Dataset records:
= = = = =
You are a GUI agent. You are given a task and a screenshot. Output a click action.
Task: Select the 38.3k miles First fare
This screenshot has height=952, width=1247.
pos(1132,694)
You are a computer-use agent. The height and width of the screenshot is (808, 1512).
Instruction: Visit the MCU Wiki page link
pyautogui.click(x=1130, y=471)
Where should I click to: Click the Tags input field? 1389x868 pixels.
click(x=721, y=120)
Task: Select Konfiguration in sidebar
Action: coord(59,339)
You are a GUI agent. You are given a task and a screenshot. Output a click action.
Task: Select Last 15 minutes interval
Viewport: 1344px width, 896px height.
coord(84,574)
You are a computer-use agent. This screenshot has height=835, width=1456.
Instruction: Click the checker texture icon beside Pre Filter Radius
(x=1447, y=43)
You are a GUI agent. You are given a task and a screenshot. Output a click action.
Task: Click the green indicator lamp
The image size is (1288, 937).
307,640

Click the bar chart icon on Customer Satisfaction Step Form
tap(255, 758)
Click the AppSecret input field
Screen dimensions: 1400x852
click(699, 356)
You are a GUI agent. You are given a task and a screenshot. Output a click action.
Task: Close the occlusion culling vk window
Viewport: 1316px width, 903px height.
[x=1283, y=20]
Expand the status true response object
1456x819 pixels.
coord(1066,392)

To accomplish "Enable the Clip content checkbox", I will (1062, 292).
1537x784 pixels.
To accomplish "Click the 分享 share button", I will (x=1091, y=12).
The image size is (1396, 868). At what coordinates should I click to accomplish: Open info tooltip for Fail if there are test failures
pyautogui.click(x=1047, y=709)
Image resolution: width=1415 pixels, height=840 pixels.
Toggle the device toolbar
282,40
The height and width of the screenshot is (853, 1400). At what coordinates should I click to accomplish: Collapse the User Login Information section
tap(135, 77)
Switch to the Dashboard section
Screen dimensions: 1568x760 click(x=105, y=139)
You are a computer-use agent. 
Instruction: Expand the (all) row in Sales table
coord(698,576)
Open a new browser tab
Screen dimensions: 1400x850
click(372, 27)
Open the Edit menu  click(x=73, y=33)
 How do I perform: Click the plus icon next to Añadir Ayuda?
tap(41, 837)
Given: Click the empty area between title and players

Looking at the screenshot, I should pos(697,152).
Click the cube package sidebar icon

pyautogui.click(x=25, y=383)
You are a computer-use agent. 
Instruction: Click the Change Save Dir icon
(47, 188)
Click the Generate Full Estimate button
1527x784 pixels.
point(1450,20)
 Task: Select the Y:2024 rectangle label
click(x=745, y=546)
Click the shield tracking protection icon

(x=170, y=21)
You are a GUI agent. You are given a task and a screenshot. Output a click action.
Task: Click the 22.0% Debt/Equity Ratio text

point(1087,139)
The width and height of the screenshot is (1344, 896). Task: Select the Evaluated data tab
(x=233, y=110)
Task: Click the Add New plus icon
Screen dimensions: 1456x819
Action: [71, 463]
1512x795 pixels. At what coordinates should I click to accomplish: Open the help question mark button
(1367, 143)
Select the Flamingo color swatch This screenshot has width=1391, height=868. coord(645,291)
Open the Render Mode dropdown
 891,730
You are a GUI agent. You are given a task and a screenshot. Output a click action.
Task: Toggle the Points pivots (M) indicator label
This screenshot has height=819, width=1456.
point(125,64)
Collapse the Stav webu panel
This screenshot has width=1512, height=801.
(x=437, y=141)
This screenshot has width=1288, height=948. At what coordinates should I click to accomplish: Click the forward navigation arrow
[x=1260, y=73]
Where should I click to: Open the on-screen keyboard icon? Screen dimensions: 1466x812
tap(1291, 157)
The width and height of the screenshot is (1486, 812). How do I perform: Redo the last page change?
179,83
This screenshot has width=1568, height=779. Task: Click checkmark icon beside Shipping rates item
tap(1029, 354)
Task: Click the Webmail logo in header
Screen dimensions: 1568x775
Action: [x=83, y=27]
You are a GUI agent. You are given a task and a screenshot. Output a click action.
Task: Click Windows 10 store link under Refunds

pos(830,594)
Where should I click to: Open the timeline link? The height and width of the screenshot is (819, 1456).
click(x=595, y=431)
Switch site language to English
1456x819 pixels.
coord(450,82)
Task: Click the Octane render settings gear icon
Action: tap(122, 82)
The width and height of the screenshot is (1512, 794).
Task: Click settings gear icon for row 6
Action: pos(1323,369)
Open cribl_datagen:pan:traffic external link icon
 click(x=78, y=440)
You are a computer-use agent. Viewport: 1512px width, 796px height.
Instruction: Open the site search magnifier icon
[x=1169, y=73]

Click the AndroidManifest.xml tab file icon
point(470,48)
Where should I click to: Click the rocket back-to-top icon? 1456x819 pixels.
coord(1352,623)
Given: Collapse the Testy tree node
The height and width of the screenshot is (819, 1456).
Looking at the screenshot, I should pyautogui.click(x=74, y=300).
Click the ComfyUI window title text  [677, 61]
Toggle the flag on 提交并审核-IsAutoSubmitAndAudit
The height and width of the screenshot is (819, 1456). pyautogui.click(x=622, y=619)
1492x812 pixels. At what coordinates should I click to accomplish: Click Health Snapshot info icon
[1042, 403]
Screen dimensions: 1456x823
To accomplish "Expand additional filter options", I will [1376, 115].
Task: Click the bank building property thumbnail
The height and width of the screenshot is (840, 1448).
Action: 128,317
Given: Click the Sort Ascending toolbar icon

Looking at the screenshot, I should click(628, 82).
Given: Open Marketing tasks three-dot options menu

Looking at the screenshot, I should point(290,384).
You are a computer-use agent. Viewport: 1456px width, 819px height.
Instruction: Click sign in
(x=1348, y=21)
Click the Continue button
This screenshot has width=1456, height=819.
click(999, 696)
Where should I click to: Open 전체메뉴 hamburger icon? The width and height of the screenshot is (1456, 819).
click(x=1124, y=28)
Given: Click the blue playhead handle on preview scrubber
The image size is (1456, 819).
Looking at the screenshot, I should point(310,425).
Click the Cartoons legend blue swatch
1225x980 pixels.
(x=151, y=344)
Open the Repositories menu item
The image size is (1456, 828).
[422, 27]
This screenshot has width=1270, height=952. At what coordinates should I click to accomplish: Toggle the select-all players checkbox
= = = = =
__Task statement__
Please copy every line from the entries that includes the word "checkbox".

__Response to the task__
To accomplish "Enable the Clip content checkbox", I will (1062, 292).
This screenshot has width=1270, height=952. At what coordinates should I click to accomplish: Toggle the select-all players checkbox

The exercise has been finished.